3.20.2011

obama, libya, and the continuity of american foriegn policy

America doesn't go around toppling every bad regime in the world because--surprise!--we cannot. However, no one is allowed to admit that there are limits to the power of the great and might United States. So...we occasionally kick the shit out of someone with whom we have a beef anyway, AND that we are pretty sure we can defeat, eventually (Afghanistan, Iraq, Libya). And we let some of the other guys slide if they sell us oil (Saudi Arabia), play ball on Israel (Egypt) and/or let us park our ships and planes there while we kick the shit out of their neighbors (Bahrain). And we leave alone the countries where we might actually have some meaningful challenges in a conventional war, and where the local populace would likely hate us more than they hate their own government were we to invade (Iran--any wonder that they want nukes so badly?)

I'm disappointed that Obama has decided to join the Big Swinging Dick Club, but I can't say that I'm surprised.

12 comments:

chris said...

Jane, you ignorant slut!

Brian said...

Tough, but fair.

I should have voted for...oh, right, I shouldn't have voted. It only encourages them.

chris said...

I smoke cigars with Bob Barr about once a month at the Atlanta Libertarian Cigar Club. He's a nice enough guy, but I still wonder if he would really have stuck to the LP platform if he'd been elected. I voted for him anyhow, partly out of principle and partly because the other two candidates were such stinkers. Not that I'm naive enough to think an LP candidate short of someone ridiculously famous for completely non-political reasons ever stands a chance of actually winning such a huge race in modern politics. Regardless, I don't see as much difference between the R's and D's as almost everyone else seems to be able to do.

Clint Eastwood for President!! (Mostly because Drew Carey has a day job.)

Brian said...

Well, I don't think Barr jumped to the LP because he thought that was the way to actually get back into office (because, really...) much less the presidency, but I really don't think he's a libertarian, either. He's an old-school conservative--nothing wrong with that, though I probably won't vote for it--who maybe has come around on some social issues...after conveniently not being in congress anymore.

I didn't not vote for him without some serious deliberation...but at the end of the day, I just couldn't forgive him for being such a culture warrior in congress.

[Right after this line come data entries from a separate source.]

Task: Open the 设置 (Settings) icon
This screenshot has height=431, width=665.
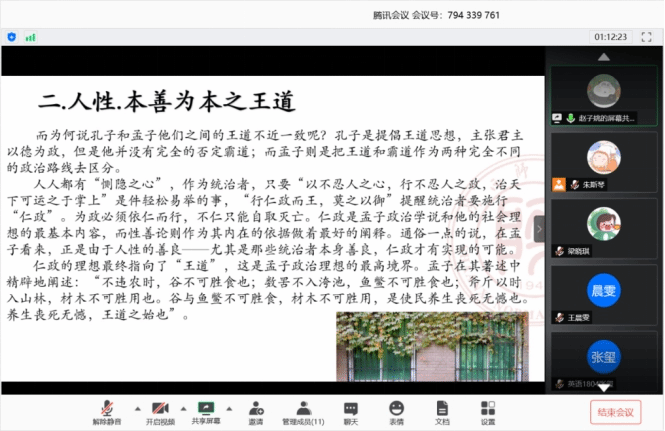Action: pos(488,411)
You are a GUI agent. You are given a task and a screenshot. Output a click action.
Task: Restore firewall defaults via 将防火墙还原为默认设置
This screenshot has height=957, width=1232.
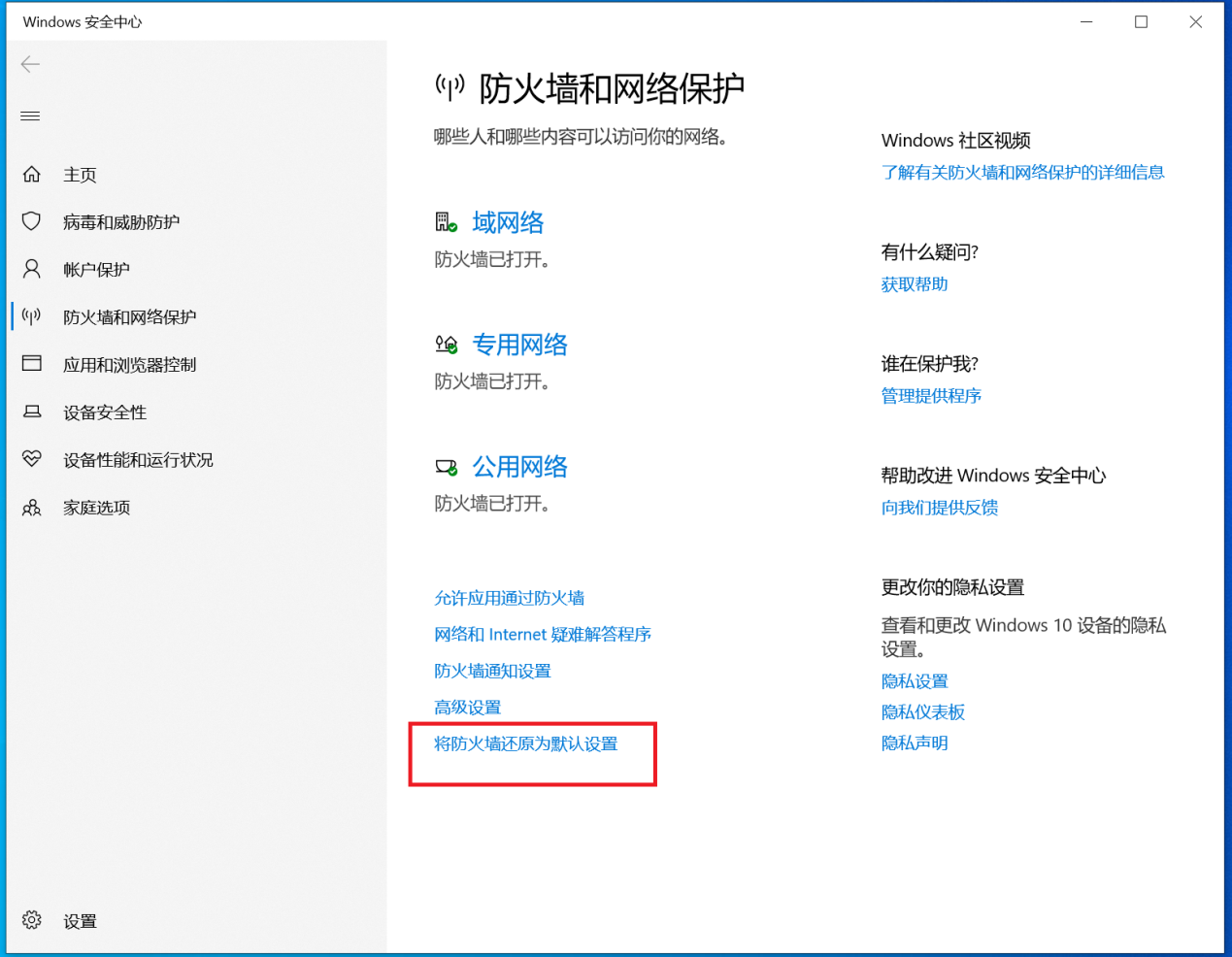525,744
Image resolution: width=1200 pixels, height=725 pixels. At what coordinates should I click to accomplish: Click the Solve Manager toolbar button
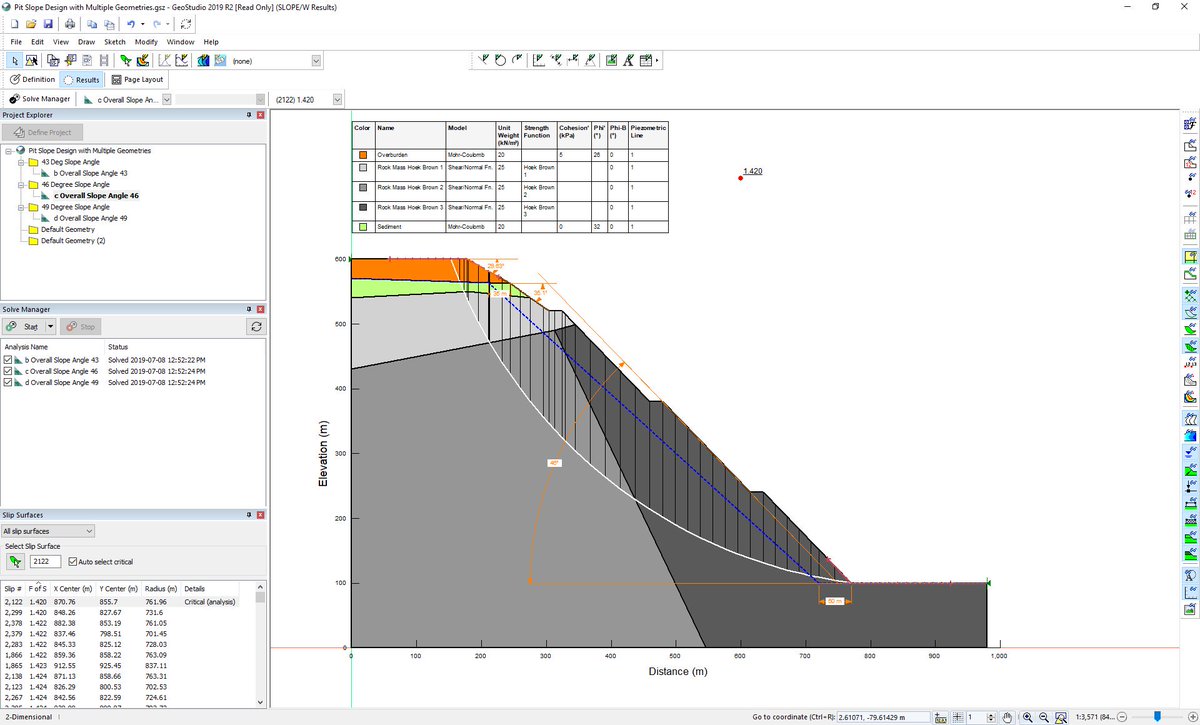coord(40,99)
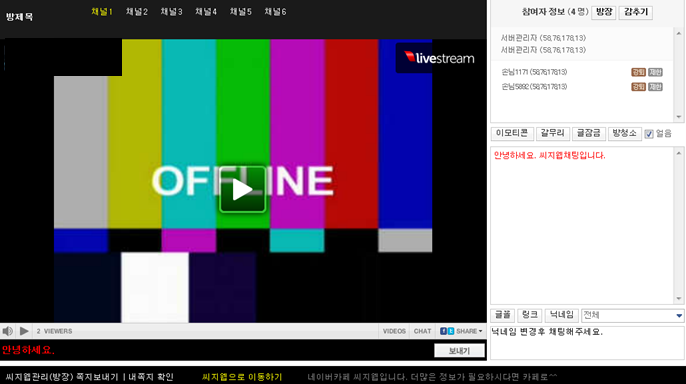Open the 이모티콘 emoticon button
686x384 pixels.
point(512,133)
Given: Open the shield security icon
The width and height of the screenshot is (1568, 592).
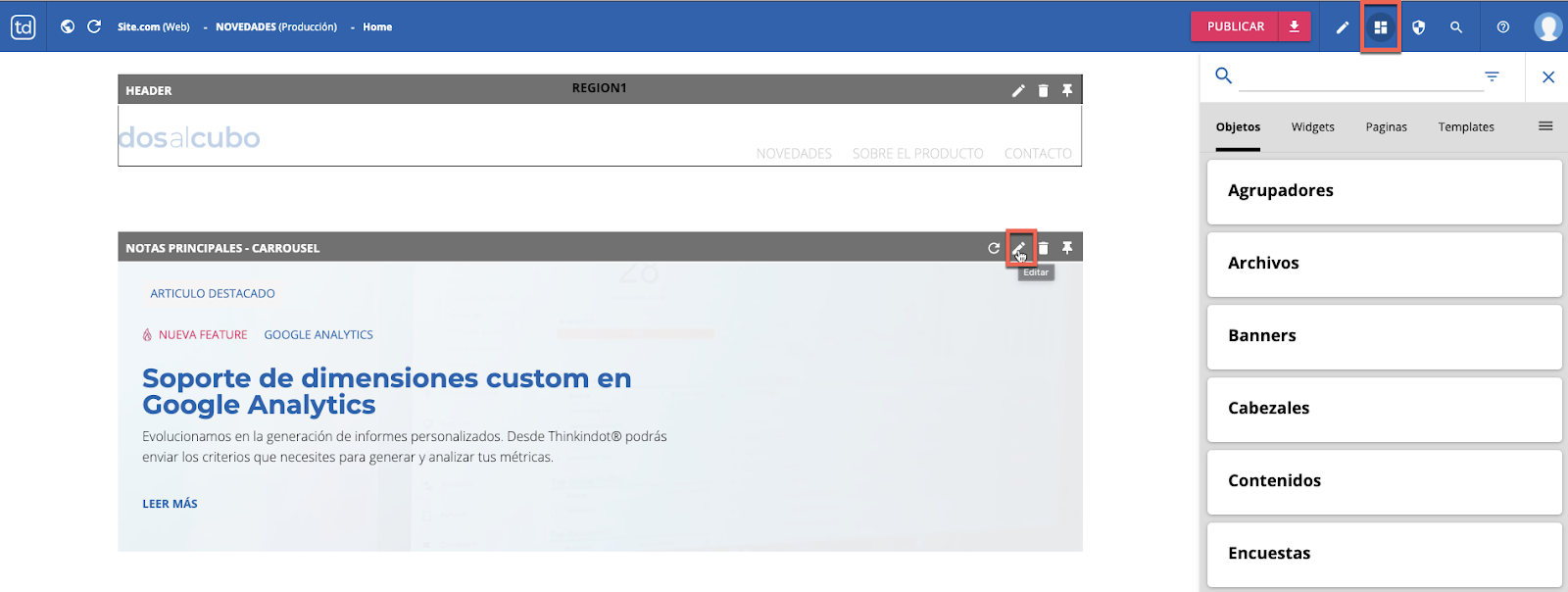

I think the thing to keep in mind about presidents in particular is that ideology only matters a little, because they spend the overwhelming majority of their tenure in office reacting to things, rather than proactively pursuing a particular agenda. It really doesn't matter what the candidate says he or she is going to do. What matters is how well you think they will react to the crazy shit that hasn't even happened yet.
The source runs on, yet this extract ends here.